> **Task**: If a line of the listing below contains the string "computer", count it, then give the total by itself.

> **Records for the exercise**:
==*==

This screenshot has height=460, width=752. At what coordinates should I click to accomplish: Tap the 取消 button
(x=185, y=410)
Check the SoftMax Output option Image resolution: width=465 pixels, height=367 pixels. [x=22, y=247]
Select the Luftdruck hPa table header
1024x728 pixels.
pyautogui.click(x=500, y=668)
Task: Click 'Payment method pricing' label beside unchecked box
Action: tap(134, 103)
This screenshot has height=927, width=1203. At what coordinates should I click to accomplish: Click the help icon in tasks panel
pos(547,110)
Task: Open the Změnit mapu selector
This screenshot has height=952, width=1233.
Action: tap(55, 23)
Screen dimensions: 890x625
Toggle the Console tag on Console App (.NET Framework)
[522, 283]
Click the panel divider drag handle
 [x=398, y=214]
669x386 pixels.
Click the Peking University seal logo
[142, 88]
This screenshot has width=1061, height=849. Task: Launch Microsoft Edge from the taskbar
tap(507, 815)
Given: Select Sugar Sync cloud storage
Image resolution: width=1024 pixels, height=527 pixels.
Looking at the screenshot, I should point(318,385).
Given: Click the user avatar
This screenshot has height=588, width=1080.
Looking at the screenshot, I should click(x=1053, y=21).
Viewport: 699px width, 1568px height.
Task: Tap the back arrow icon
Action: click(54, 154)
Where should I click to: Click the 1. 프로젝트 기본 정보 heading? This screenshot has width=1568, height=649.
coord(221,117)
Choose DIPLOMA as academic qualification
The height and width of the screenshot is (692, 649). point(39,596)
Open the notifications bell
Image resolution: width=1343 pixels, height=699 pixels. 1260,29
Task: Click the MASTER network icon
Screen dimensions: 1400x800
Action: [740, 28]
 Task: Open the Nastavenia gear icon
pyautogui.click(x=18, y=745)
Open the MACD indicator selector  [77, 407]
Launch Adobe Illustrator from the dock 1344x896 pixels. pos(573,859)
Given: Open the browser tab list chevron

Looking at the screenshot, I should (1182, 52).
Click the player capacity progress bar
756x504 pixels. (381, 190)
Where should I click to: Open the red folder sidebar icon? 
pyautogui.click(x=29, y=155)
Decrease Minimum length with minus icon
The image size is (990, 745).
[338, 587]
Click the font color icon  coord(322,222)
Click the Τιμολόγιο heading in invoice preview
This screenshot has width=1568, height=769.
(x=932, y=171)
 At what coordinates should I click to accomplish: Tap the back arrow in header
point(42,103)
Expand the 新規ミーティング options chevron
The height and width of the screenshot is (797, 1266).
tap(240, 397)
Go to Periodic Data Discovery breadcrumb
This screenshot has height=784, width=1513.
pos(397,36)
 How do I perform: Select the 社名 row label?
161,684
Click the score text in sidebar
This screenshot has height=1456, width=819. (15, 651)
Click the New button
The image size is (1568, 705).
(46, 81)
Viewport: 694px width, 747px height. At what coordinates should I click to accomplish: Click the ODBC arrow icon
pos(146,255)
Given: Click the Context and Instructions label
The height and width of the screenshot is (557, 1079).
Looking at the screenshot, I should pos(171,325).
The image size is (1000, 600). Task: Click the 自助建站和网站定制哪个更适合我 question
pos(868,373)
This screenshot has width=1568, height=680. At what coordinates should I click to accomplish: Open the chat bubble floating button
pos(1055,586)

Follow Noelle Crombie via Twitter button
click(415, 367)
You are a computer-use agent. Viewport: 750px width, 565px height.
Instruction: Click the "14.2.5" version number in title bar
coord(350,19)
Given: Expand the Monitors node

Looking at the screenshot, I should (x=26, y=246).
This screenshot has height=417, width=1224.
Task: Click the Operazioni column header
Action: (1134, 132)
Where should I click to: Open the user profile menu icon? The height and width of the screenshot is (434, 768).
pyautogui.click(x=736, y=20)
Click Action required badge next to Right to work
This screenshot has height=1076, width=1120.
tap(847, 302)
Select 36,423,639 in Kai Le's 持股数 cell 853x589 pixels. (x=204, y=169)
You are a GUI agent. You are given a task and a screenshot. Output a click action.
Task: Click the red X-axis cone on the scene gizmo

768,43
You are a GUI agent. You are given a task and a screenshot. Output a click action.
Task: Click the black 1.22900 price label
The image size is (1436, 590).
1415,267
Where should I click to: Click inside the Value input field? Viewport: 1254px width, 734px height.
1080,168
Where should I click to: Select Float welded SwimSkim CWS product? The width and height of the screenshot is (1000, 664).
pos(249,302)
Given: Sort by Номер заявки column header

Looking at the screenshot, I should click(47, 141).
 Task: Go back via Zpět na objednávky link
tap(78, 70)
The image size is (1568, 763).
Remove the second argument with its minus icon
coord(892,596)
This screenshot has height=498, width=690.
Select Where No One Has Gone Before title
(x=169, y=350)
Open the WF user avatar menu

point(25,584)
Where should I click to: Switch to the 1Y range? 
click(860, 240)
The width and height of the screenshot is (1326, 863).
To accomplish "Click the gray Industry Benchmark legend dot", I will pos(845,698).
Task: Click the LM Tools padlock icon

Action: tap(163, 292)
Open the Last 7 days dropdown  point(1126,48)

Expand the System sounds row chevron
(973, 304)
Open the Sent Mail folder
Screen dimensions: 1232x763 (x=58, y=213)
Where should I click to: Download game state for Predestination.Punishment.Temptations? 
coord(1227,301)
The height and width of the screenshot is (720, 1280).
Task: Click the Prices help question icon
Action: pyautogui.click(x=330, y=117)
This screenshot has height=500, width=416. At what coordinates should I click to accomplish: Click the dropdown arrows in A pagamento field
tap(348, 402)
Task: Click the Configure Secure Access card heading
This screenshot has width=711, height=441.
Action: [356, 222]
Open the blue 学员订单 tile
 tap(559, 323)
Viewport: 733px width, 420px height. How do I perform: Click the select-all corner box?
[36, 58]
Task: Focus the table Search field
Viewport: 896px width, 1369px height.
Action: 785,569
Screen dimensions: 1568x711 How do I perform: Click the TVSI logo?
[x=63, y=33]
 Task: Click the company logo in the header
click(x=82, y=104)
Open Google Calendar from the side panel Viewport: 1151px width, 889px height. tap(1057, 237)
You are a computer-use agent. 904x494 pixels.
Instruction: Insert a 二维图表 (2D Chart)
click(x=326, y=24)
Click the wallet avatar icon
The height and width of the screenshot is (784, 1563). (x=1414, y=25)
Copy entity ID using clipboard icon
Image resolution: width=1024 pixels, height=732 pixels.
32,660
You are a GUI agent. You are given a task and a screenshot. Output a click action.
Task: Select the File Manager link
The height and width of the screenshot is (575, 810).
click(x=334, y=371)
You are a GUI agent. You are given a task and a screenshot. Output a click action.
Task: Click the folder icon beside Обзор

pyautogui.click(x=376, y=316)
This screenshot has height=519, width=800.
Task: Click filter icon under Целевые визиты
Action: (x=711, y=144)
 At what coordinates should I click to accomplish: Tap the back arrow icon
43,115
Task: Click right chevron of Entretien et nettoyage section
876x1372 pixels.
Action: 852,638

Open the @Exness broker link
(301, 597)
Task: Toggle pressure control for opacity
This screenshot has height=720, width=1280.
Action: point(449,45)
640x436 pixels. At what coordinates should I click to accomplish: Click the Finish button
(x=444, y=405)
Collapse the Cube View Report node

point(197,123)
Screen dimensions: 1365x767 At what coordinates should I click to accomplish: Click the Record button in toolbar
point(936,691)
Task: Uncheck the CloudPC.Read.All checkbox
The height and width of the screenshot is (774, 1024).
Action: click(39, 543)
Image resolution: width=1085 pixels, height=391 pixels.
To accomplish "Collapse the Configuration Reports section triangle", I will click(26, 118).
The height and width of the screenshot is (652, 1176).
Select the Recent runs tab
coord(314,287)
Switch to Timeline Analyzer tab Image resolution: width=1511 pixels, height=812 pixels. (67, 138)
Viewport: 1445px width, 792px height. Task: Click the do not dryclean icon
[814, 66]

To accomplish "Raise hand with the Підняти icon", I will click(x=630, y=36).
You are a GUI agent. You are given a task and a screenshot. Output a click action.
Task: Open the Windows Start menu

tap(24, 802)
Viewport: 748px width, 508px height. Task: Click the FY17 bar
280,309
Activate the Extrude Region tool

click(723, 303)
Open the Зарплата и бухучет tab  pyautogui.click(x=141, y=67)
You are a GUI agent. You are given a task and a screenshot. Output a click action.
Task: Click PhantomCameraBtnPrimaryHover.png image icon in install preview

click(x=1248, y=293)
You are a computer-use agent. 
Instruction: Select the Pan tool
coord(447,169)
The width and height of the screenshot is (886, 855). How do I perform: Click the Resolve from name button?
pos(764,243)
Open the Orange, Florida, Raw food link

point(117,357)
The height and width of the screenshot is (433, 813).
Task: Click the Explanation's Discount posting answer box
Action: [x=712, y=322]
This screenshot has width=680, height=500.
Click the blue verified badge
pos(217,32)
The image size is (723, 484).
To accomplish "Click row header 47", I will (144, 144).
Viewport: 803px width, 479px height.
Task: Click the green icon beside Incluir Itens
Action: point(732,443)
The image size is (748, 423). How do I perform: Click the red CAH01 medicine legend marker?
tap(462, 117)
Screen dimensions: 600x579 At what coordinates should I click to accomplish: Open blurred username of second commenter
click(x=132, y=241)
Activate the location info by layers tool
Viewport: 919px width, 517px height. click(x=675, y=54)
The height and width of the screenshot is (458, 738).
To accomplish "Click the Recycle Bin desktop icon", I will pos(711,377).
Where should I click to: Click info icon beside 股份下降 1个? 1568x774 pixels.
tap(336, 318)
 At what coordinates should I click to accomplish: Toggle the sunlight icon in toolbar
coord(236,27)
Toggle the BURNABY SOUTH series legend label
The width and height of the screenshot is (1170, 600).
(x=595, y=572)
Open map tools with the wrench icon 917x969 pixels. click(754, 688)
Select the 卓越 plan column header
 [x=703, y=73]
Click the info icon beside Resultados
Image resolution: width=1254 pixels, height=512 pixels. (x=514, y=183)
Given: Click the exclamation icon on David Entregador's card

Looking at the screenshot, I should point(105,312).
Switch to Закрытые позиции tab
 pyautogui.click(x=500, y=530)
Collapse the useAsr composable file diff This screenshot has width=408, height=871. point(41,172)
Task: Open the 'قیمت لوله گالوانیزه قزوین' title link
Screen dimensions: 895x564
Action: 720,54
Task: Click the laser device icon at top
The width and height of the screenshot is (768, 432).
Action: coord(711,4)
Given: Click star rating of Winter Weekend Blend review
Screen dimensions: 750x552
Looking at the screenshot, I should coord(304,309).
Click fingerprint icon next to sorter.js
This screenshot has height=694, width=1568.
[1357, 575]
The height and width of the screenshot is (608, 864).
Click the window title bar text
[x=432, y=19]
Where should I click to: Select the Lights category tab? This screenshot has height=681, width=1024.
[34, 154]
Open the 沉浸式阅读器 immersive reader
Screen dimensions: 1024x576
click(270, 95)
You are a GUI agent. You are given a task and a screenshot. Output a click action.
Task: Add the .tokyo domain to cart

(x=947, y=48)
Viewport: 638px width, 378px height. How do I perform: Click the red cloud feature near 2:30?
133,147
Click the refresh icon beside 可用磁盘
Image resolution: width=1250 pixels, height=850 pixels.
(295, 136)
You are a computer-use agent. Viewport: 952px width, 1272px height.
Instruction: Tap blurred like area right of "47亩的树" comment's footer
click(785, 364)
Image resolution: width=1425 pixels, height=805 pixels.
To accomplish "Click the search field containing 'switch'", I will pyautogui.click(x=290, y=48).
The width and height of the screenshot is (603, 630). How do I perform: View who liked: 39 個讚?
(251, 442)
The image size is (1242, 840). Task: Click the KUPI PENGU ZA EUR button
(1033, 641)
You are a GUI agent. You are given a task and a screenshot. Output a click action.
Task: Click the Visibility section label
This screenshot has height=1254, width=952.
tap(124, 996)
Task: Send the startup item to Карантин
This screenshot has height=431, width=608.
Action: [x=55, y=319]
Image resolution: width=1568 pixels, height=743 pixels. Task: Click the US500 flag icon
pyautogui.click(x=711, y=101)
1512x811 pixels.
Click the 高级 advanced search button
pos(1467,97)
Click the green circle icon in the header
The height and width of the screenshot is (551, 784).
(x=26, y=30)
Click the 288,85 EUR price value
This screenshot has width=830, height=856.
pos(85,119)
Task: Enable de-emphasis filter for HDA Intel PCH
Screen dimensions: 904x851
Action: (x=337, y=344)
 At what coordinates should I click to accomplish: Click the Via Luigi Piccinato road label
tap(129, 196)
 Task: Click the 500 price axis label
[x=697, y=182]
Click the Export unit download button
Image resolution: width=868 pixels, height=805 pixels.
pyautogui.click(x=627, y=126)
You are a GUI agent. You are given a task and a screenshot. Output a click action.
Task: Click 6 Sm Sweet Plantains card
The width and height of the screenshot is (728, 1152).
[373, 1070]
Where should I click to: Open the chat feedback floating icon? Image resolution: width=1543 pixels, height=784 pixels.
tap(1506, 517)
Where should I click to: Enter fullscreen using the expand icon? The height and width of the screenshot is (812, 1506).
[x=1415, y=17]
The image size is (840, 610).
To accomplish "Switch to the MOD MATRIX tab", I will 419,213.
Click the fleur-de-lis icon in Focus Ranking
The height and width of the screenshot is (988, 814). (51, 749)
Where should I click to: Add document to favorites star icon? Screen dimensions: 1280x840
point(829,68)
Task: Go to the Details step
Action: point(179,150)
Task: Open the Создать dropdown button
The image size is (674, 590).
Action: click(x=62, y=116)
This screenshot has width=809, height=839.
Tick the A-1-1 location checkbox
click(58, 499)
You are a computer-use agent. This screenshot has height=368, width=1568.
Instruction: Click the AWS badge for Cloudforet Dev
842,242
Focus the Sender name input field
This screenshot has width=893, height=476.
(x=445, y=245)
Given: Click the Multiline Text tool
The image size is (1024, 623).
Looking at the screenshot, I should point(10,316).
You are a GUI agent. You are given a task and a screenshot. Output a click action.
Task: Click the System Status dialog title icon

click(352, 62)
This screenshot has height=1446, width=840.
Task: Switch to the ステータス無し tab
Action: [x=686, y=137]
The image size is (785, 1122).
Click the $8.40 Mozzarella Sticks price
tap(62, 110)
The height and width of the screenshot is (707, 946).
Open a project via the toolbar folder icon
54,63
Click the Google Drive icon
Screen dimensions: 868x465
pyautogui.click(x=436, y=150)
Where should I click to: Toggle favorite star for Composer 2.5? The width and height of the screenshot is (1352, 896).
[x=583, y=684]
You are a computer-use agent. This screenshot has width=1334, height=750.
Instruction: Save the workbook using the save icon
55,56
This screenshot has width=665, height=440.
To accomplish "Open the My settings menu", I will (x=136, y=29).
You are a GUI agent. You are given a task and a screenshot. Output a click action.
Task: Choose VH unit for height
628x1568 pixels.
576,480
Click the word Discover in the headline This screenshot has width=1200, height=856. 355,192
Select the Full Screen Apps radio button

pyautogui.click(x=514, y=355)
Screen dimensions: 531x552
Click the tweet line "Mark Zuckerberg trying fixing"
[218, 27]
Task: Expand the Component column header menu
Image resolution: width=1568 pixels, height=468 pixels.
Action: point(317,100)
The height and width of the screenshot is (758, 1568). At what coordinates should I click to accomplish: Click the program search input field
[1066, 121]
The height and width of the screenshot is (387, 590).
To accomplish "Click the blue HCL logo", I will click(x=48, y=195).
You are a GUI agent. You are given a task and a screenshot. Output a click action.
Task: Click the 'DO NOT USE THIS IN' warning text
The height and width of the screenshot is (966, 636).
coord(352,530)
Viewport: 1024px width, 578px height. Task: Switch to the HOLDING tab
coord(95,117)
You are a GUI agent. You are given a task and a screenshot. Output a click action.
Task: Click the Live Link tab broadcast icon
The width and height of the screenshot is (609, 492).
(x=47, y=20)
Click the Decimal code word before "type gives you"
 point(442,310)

==*==

> **Response**: 6